Potato salad comparison
|Safeway||The Deli Counter Mustard Potato Salad, 16 oz (2 cups).||$4.09|
|Shin Sen Gumi|
|Mashed potato, carrot, cucumber, onions, white pepper, mayo, sprinkled w/sesame seed.||$4.25|
$10 pork belly
Pork is a really cheap meat, yet Tenya charges nearly double the price.
I sent this one back. Obviously it had been sitting way too long on the grill because it was all dried out which is what I told them. The response, I got back was “it was placed on the grill at a lower heat.” Yea, it was on it way too long, and if you’re going to slow cook it, aka barbecue, there needs to be better management/placement of the meat on the grill.
Pork belly comparison
|Tenya, Denver||Dry, chewy, cuts of belly fat.||$5.00|
|Tokio, Denver||Large chunks of Berkshire pork||$7.00|
|Yatai Maru, Portland||Pork belly in the PDX||$4.00|
|Koshiji, Torrance||Pork belly w/shiso leaf||$2.75|
|Pork belly done right.||$2.50|
|Shin Sen Gumi, Gardena||Good ole pork belly||$1.95|
$12 harami (skirt steak)
Typically I only eat harami as yakiniku or in fajitas.
How in the world is skirt steak of all cuts being priced at $6 each? Because of the aka (red) miso?
We gave up after this order, and paid our $65 tab (fries, pork belly, chicken wings, chicken thighs, potato salad, and fried chicken) and went to the Original Chubby’s and had five beef enchiladas, french fries, and a drink for $20.
|Tenya, Denver||You’re better off getting fajita’s|
|Manpuku, Los Angeles||Prime outside skirt “harami.”|
|Chili’s, everywhere||Mix and match fajitas||$12.99|
|Cobau, Ginza, Japan||Kuroge wagyu harami |
Fajita’s or Tenya?
I already know I’d rather have Manpuku yakiniku.
Your panties or your boxers would drop (not your banana hammock because those are too tight to drop) if you ate this wagyu, it’s that good.
The price is wrong Bob!
The reason why the previous tenant, Kazan failed was because it was ridiculously overpriced. They were charging $15-18 for ramen!??! The only two places that I know of that are any good and somewhat deserve to charge that much are Mensho in S.F. ($16) and Ichiran in NY ($16/$18.90). I have been to both Mensho and Ichiran, but there is no way you can compare the average Kazan to the epic ramen Mensho does. As for Ichiran, I went to the one in Fukuoka and regardless if a ramen-ya is Michelin starred, or as notorious as Ichrian, the vast majority of ramen in Japan only costs $8-9. That goes the same for places in L.A. where ramen is on average only about $8-12.
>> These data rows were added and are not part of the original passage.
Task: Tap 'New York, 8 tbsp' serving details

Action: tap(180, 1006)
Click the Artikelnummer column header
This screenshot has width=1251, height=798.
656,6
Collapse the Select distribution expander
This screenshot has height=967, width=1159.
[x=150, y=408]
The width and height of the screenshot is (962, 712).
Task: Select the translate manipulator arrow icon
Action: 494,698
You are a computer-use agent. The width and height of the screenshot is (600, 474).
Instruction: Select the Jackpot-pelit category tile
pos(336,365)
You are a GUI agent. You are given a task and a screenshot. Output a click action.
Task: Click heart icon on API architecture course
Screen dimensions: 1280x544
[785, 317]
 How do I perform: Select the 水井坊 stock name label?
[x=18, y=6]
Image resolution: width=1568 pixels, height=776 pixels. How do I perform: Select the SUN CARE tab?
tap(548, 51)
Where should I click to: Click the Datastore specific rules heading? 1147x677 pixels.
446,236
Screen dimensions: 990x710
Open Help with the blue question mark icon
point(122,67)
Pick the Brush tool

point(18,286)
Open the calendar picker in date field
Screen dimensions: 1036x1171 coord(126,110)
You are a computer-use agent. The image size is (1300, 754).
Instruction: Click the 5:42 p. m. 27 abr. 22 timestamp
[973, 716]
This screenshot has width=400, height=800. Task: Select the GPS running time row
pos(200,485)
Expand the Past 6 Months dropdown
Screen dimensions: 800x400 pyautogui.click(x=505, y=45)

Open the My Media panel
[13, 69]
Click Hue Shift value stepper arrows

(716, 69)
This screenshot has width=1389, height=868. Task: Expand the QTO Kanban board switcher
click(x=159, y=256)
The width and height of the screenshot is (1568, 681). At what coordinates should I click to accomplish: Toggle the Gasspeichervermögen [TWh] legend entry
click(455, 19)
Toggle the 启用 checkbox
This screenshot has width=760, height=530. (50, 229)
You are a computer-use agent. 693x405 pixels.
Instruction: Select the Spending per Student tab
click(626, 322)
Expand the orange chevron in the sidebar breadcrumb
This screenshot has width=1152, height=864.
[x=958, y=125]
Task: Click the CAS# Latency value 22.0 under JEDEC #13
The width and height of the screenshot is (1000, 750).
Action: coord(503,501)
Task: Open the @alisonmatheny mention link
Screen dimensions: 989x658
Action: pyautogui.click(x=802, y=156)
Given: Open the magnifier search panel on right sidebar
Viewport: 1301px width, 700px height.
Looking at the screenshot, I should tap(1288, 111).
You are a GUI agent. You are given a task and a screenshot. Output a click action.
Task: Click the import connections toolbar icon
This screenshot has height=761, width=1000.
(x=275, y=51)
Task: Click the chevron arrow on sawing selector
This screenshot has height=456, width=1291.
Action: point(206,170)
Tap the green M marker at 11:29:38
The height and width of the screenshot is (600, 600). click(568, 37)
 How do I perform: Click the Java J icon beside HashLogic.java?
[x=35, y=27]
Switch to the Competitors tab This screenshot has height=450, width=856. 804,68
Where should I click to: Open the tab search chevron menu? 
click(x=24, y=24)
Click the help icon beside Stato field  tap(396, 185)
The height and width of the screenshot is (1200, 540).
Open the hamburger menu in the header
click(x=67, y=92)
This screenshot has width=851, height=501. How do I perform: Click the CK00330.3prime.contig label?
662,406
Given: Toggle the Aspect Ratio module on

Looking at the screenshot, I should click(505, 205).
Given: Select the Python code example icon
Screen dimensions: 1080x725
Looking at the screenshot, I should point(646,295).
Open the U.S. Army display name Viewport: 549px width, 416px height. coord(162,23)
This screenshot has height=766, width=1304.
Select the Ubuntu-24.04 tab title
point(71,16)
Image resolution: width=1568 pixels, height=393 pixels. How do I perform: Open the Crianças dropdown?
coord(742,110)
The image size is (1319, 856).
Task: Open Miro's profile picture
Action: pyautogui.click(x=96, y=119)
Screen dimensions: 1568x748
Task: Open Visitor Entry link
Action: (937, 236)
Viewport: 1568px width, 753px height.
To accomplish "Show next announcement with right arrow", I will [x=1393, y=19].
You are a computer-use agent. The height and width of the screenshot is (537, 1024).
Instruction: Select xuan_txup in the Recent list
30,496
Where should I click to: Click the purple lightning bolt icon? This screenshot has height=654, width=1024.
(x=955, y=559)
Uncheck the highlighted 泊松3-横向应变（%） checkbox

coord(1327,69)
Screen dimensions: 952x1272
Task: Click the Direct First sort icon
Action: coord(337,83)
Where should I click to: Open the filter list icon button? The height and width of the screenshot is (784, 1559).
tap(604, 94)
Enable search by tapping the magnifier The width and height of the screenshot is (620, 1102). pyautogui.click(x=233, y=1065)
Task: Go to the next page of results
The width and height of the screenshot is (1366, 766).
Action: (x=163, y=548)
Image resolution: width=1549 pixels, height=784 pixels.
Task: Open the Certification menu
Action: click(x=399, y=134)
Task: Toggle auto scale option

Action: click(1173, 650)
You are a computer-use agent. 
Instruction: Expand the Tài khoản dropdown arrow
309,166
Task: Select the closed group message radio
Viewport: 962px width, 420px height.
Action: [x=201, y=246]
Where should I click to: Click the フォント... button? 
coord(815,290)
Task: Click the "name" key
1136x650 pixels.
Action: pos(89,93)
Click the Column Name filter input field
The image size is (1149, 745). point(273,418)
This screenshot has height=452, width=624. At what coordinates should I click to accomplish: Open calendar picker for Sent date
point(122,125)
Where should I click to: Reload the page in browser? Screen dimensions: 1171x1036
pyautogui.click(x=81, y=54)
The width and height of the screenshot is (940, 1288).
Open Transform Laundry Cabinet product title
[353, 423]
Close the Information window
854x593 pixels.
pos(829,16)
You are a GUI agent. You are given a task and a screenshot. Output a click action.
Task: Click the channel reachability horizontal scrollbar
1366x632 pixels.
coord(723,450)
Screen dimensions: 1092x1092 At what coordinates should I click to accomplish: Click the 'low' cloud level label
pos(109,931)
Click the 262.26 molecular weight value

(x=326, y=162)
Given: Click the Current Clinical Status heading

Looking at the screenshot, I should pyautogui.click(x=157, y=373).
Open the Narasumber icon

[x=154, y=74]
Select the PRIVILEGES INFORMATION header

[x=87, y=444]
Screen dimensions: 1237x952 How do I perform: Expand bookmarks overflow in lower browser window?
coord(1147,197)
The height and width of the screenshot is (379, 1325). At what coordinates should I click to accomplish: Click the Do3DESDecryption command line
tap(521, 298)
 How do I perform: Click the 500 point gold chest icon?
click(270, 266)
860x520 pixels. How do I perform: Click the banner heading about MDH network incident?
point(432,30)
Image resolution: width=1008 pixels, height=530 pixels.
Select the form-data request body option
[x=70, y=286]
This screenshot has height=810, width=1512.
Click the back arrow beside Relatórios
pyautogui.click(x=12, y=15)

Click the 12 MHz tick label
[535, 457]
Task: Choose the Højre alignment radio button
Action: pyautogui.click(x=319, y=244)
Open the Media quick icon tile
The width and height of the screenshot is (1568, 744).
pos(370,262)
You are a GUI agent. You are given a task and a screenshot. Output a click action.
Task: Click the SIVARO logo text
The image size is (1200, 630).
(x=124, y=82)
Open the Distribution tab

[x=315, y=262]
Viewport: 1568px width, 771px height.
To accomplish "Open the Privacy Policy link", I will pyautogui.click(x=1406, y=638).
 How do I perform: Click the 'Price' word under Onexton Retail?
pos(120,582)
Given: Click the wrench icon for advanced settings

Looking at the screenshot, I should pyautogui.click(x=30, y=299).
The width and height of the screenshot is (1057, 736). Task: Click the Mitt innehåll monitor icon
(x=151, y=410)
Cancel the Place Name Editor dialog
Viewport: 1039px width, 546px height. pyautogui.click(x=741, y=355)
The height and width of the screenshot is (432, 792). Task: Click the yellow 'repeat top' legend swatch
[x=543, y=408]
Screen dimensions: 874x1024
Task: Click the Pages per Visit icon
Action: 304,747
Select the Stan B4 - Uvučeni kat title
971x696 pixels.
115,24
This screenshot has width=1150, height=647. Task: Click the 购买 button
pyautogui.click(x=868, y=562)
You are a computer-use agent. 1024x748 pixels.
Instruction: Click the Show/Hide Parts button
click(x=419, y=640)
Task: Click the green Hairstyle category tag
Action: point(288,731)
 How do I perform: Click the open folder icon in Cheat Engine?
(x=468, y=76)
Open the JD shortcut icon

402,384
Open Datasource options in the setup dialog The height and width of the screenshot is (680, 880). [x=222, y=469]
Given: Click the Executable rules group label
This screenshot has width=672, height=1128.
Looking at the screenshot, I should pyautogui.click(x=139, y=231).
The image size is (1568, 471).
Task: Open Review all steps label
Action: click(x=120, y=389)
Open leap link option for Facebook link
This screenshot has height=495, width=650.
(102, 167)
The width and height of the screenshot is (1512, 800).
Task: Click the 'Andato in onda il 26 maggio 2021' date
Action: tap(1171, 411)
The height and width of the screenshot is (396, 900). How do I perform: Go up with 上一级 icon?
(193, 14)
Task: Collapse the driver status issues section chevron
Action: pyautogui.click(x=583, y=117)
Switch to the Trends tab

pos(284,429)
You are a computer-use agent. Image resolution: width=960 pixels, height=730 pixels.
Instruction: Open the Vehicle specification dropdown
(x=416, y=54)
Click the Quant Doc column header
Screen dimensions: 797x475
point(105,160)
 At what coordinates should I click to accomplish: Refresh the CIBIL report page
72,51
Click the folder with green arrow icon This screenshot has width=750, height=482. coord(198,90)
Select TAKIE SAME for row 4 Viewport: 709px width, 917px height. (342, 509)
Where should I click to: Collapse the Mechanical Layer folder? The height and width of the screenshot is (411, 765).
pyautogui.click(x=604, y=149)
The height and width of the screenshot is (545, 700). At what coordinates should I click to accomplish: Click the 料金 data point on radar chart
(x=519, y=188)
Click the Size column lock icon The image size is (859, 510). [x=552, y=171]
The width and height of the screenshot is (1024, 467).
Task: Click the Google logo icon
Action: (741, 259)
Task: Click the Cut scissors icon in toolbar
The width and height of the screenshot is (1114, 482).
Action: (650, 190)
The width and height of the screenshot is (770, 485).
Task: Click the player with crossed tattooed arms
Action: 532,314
You can throw out words like “bistro” or “crudo (it’s ‘sashimi‘ since the owners don’t know that raw proteins is called that in Japanese),” but that adds no value to what you’re doing if your product is not good on price, quality, to service. Unfortunately, Tenya is riding on the delusional coattails of Kazan, and we all know how that worked out.
They did a better job with the interior than the previous tenant. Little touches like the “noren” like room divider improved the feel of the place, and I’m glad that at least two of the menu items were good.
A lackluster menu and a very poor value, and if they don’t turn things around, they will not be able to recover once the initial wave of excitement passes through (as of now, they are a 3.5 stars on Yelp which is not good).